Een dichter doorloopt alle stadia, net als het menselijk embryo. Nooit terugkeer naar een vroeger stadium. Maar alvorens aan het volgende te kunnen beginnen moet een dichter alle voorafgaande doorgemaakt hebben.
Het egotisme van de dichter en van de absolute ethicus, daar zit belangeloosheid achter. Het egotisme van bijvoorbeeld Stendhal en Du Perron is enkel egotisme. Daartegenover: Kafka, Teresa van Avila, Kierkegaard.
Een dichter noteert wat de mensen in zijn tijd voor hun rekening kunnen maar ook durven nemen.

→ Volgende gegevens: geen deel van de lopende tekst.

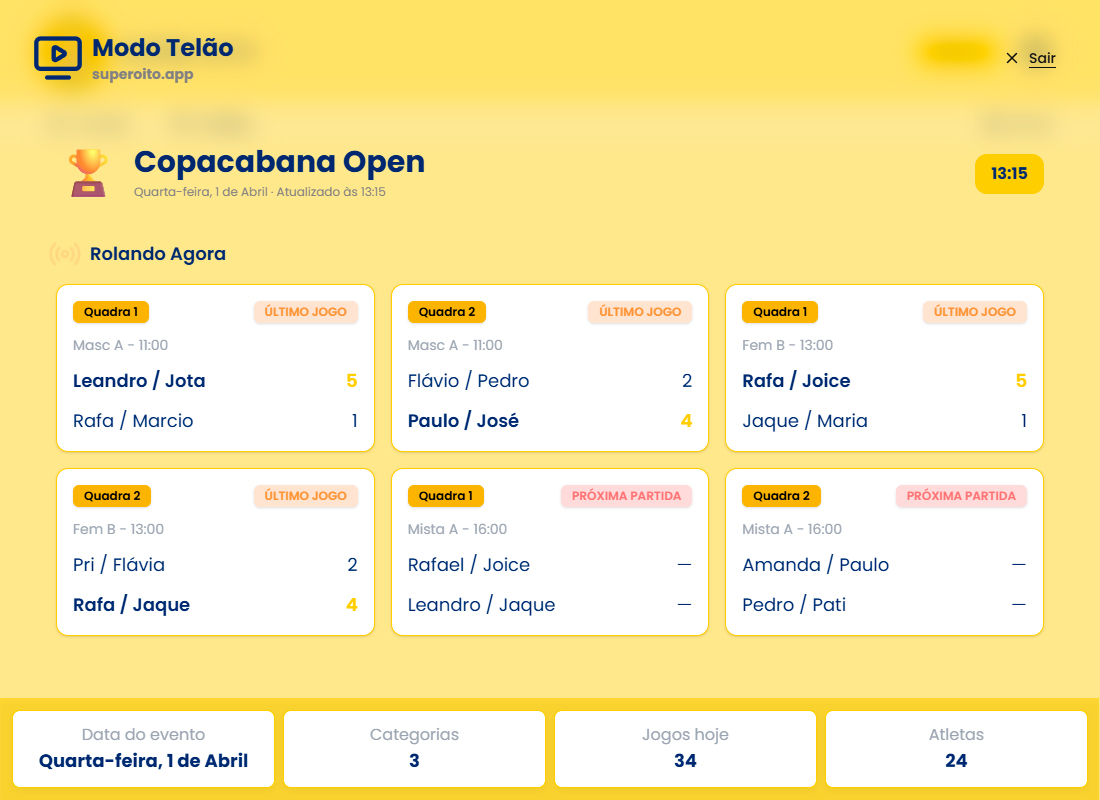Click the broadcast icon next to Rolando Agora
Viewport: 1100px width, 800px height.
(64, 253)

Op het spanningskoord tussen die twee woorden toont de dichter zijn vrijheid, en die van zijn tijdgenoten.
Sommige schrijvers willen door hun werkwijze de chaos, de consumptieprut, nog groter maken dan hij is. Ze willen aldus – o valse dialectiek! – de zaak ‘over de kop’ jagen, waarna dan het ‘nieuwe’ zou moeten beginnen. Geen schijn van kans dat dat ‘nieuwe’ (dat mij verwerpelijk voorkomt) op
deze wijze te realiseren valt. Deze schrijvers zijn niet alleen sociale en politieke, ze zijn in de eerste plaats artistieke chaoten. Sociaaal en politiek voor hen, hoe dan ook, geen kans op voortbestaan. En artistiek, zo mogelijk, nog veel minder.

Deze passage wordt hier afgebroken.